The West Australian Police Force suggest using the following guide to conduct your own home security audit. The more ‘yes’ boxes you can tick, the harder you make it for burglars.

  • Is your house number clearly visible from the street?
  • Are your trees and shrubs trimmed so it’s hard for burglars to hide?
  • Do you have solid core doors?
  • Do you have locks and deadbolts or deadlocks fitted?
  • Do you have security screens on doors and windows?
  • Does your door have a peephole?
  • Do your windows have key-locks or security devices?
  • Does your house have an automatic light timer or sensor lights?
  • Do you leave lights on when you go out at night?
  • Are the entrances to your home well lit?
  • Is your home fitted with an alarm that’s well maintained?
  • Is the garage or shed kept locked?
  • Are your tools and ladders stored away?
  • Is the meter box locked?
  • Are your contents and valuables engraved or marked for easy identification?
  • Have you recorded the serial numbers?
  • Do you have window stickers letting burglars know you have an alarm and your property is marked?
  • Is there a phone extension in the bedroom with emergency numbers handy?
  • Do you have a dog?
  • Have you joined Neighbourhood Watch?

There are is a huge range of other resources provided by the West Australian Police that are available online at


Identify your security risks

Most crimes against businesses are not planned – more often than not they occur when someone sees an opportunity.

Conduct a thorough risk assessment. Take a really good look at your business and check where there are opportunities for crime, e.g. unsecured cash tills or anti-social behaviour outside your building.

Draw up a checklist of potential risks and ask yourself some questions. For example:

    • Do all your staff follow agreed opening and closing procedures for the business?
    • Do you monitor visitors arriving at and leaving your premises?
    • Are tools, ladders and valuables securely locked away?
    • Do you keep cash, valuables or medication the premises over night?
    • Do you follow a procedure for closing and locking doors, windows and skylight?

Answering these questions will help you decide which security measures your business needs. Knowing the particular risks your business faces means any action you take will be more effective.


Protecting your business premises

Put yourself in the shoes of a criminal and think how you would break into your premises. What are the weak spots in your security?

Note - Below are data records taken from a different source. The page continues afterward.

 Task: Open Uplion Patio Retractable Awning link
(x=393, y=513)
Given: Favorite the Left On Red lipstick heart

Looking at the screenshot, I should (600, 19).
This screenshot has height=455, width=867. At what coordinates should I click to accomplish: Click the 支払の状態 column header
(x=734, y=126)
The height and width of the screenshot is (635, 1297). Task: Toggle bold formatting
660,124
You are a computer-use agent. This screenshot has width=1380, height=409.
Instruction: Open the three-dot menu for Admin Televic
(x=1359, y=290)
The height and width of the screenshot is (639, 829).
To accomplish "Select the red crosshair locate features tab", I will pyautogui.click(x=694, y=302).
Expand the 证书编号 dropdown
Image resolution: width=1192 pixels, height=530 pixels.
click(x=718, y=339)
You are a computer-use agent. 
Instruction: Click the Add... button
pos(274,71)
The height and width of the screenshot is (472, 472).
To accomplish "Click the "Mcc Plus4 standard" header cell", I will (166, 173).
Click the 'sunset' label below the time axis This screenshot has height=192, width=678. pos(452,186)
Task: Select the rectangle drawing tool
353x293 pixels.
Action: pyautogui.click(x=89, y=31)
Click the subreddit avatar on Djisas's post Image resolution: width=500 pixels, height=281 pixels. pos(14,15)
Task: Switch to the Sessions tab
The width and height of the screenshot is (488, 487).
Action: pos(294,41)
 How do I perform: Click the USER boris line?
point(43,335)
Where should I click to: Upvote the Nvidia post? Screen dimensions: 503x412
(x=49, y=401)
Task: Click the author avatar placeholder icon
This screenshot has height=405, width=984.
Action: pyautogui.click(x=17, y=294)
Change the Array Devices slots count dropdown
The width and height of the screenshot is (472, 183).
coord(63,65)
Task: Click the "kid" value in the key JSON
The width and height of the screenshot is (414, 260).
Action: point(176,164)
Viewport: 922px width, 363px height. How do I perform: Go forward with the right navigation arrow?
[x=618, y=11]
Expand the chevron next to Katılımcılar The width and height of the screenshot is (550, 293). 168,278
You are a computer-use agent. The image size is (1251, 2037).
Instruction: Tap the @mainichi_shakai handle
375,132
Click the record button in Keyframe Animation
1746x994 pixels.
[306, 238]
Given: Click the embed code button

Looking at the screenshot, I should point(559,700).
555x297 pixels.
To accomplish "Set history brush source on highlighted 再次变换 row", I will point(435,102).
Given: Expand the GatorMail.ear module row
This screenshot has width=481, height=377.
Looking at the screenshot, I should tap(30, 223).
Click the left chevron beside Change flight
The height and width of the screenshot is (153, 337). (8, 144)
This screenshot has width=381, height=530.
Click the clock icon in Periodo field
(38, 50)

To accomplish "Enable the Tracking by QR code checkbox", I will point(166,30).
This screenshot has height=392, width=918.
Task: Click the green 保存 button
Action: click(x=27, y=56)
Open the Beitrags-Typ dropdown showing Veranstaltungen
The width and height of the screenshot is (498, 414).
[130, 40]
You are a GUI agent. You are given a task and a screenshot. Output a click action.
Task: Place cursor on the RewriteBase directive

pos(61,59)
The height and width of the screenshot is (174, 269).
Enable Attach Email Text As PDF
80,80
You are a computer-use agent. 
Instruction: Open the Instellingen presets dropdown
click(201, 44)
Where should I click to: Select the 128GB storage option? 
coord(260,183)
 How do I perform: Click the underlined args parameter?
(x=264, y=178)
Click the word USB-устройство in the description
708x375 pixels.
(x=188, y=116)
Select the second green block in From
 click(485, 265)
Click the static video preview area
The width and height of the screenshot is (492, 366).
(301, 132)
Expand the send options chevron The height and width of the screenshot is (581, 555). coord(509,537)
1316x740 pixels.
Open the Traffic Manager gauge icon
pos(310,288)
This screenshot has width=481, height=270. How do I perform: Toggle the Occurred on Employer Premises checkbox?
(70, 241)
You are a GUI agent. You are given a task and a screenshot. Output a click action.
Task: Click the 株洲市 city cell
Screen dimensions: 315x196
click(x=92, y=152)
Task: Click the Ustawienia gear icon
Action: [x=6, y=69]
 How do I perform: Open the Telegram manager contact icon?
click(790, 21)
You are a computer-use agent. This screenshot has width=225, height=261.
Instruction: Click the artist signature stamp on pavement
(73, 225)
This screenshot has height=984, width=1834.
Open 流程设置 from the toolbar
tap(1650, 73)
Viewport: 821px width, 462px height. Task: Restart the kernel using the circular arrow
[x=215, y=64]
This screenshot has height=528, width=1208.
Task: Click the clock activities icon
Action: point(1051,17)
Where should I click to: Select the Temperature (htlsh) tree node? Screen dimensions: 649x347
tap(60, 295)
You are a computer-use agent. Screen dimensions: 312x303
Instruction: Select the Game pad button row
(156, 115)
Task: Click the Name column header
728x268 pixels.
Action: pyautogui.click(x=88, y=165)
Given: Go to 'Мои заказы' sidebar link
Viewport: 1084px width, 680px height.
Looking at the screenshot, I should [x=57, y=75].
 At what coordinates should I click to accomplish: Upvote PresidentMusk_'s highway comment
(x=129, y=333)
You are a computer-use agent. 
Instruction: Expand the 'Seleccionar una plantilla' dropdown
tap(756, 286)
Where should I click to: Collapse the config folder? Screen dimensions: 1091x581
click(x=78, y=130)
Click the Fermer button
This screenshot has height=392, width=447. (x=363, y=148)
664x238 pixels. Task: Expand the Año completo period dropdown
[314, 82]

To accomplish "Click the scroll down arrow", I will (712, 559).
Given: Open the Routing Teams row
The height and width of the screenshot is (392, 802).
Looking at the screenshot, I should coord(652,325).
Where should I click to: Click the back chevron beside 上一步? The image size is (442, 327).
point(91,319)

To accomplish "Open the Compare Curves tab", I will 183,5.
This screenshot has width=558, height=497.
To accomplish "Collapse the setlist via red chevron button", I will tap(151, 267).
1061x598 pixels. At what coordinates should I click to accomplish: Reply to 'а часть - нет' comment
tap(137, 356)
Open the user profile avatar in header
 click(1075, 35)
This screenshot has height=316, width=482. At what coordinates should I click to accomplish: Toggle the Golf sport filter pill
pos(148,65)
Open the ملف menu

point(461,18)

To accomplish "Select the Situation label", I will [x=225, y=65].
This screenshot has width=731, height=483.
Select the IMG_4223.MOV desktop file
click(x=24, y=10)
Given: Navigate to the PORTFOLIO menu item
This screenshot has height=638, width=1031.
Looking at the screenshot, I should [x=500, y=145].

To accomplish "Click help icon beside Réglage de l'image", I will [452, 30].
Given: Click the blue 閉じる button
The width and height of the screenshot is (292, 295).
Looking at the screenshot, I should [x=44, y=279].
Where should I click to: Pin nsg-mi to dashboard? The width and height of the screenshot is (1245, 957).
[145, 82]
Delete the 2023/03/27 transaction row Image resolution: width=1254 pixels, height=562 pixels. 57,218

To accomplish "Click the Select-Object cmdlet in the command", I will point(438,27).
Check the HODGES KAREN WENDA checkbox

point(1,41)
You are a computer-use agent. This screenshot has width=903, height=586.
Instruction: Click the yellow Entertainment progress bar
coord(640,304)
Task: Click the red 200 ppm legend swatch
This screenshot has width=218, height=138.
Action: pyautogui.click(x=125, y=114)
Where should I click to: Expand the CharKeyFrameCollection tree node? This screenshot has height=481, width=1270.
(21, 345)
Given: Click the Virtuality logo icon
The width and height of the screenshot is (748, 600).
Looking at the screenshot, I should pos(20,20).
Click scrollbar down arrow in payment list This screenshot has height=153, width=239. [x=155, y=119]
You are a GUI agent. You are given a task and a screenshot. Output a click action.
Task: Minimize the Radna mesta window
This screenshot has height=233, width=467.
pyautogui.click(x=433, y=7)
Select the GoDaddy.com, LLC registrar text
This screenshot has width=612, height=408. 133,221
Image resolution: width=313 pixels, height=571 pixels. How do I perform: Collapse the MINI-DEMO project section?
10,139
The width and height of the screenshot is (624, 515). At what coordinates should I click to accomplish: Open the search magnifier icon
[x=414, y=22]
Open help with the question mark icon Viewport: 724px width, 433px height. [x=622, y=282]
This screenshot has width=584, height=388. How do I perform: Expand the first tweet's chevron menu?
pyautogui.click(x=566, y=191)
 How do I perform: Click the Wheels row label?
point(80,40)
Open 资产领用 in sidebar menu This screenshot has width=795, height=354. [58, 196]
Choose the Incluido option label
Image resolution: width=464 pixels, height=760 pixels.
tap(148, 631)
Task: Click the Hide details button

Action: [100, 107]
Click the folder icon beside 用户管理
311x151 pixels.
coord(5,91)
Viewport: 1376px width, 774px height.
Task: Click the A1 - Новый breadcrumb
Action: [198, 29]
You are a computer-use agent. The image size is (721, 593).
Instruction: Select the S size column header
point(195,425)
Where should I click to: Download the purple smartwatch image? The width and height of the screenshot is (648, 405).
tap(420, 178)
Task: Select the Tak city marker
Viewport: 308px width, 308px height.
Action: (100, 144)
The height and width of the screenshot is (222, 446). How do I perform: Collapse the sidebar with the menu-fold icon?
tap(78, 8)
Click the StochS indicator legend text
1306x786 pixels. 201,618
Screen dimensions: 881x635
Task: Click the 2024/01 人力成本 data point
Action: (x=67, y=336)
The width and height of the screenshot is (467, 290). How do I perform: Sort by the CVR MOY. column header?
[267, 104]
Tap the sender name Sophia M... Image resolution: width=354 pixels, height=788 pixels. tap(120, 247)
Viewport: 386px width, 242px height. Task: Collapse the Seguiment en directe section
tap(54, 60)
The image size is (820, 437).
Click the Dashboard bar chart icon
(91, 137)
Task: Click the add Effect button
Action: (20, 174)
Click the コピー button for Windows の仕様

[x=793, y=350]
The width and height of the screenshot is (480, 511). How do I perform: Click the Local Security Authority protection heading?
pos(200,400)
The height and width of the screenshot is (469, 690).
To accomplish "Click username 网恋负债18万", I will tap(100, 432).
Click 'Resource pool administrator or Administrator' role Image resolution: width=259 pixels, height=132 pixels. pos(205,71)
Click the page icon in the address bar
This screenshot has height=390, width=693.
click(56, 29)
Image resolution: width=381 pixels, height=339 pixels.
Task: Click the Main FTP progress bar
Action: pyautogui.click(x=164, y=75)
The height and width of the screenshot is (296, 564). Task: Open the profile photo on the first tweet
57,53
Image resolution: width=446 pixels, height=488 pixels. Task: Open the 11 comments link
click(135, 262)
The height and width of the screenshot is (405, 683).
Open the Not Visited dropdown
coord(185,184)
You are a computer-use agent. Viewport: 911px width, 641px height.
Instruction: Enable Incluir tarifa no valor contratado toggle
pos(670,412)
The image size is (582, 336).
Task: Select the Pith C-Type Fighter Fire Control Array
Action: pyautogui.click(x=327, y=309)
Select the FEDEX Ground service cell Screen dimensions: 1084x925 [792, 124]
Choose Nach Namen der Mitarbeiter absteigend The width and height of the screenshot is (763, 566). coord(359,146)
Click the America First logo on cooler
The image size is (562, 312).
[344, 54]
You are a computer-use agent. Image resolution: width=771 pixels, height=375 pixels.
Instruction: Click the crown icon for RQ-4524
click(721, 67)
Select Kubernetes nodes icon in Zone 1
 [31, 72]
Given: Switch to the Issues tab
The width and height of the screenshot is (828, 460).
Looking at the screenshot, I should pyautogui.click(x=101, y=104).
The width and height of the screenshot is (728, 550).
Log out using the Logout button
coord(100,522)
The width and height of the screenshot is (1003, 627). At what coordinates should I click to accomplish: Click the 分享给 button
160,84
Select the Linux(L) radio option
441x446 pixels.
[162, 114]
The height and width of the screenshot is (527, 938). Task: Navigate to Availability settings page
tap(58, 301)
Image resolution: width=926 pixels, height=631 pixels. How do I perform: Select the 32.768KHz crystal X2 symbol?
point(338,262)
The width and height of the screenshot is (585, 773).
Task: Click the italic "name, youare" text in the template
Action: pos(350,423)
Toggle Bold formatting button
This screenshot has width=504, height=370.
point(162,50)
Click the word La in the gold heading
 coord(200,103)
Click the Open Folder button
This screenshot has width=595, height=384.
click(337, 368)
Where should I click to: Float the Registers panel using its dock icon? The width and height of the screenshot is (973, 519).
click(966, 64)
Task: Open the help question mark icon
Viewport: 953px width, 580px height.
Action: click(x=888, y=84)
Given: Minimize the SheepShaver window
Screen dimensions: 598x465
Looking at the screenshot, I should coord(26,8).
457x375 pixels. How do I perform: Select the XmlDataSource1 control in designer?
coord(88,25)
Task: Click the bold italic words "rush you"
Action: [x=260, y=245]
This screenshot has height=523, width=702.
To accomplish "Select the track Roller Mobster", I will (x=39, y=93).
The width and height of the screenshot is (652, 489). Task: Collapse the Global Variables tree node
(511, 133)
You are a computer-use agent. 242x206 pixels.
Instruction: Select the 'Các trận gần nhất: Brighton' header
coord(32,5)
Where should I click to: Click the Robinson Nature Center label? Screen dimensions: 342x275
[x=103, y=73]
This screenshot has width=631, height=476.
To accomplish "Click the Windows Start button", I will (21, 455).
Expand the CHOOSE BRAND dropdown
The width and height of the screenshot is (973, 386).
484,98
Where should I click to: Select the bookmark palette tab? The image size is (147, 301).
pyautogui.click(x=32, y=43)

  • Securely lock all entrances and exits when nobody is on the premises. Do not leave keys lying around.
  • Lock valuables in a secure safe.
  • Strengthen doors and windows. The more barriers you create, the more you can delay and discourage  burglars.
  • Install a security alarm with several Personal Infra Red (PIR) detectors and use it properly.
  • Consider installing a CCTV (Closed-Circuit Television) installed to prevent or identify crime.
  • Keep windows free from displays and posters so staff can see anyone loitering and who’s entering the premises.
  • Keep valuables away from windows to prevent ‘smash and grab’ attacks.
  • Install and use good lighting and locking gates. Also consider places around your business where someone might hide, such as in trees, shrubbery, stairwells and alleyways.
  • Quickly repair any damage to your premises – replace signs, repair equipment, paint over graffiti. Consider using landscaping designs (such as prickly shrubs or closely planted hedges, lighting or fences) to put off criminals.
  • Arrange a routine security patrol, security patrols have been shown to be one of the most effective deterrent to both criminal and anti-social behaviours.
  • Arrange for a professional security company to attend any alarms as soon as they are activated.  This ensures both your safety and a quick response.

Securing your business

As an business, you have a responsibility to keep the workplace as safe as possible. You also need to know that your staff and customers are honest and safe.

  • Think about ways to prevent crime – failure to take good precautions invites crime into business.
  • Take action in more than one way – there is no silver bullet that will prevent all crimes.
  • Get your staff involved in your actions, this shows them that you are serious about crime prevention, and builds up a crime prevention culture within your business.
  • Work with others to make sure your efforts have the best effects.

Preventing theft:

  • Always check references for new staff and  request  police clearances for new staff members.
  • Clearly document and adhere to clear policies about employee theft.
  • Train staff to identify thieves and to watch out for suspicious behaviour.
  • Greet every person who enters the business in a friendly way.
  • Make sure all monies coming in and going out are dealt with by different employees.
  • Randomly check deliveries, both to your business and to your customers.
  • Monitor the petty cash fund.
  • Question excessive amounts of voids, credits, or damage claims.
  • Never accept photocopies of invoices, delivery notes, etc.
  • Investigate unusual occurrences such as missing documents or unexplained absences during the working day.
  • Tell your staff to pay only for goods received and remind them not to pay for goods that have not been ordered, even if an invoice is provided.
  • Change locks and computer passwords periodically.
  • As a last resort, if you do discover theft in your business, consider prosecution – experts have found that it works as a strong deterrent to others.
  • Always remember that your safety is always more important than your property.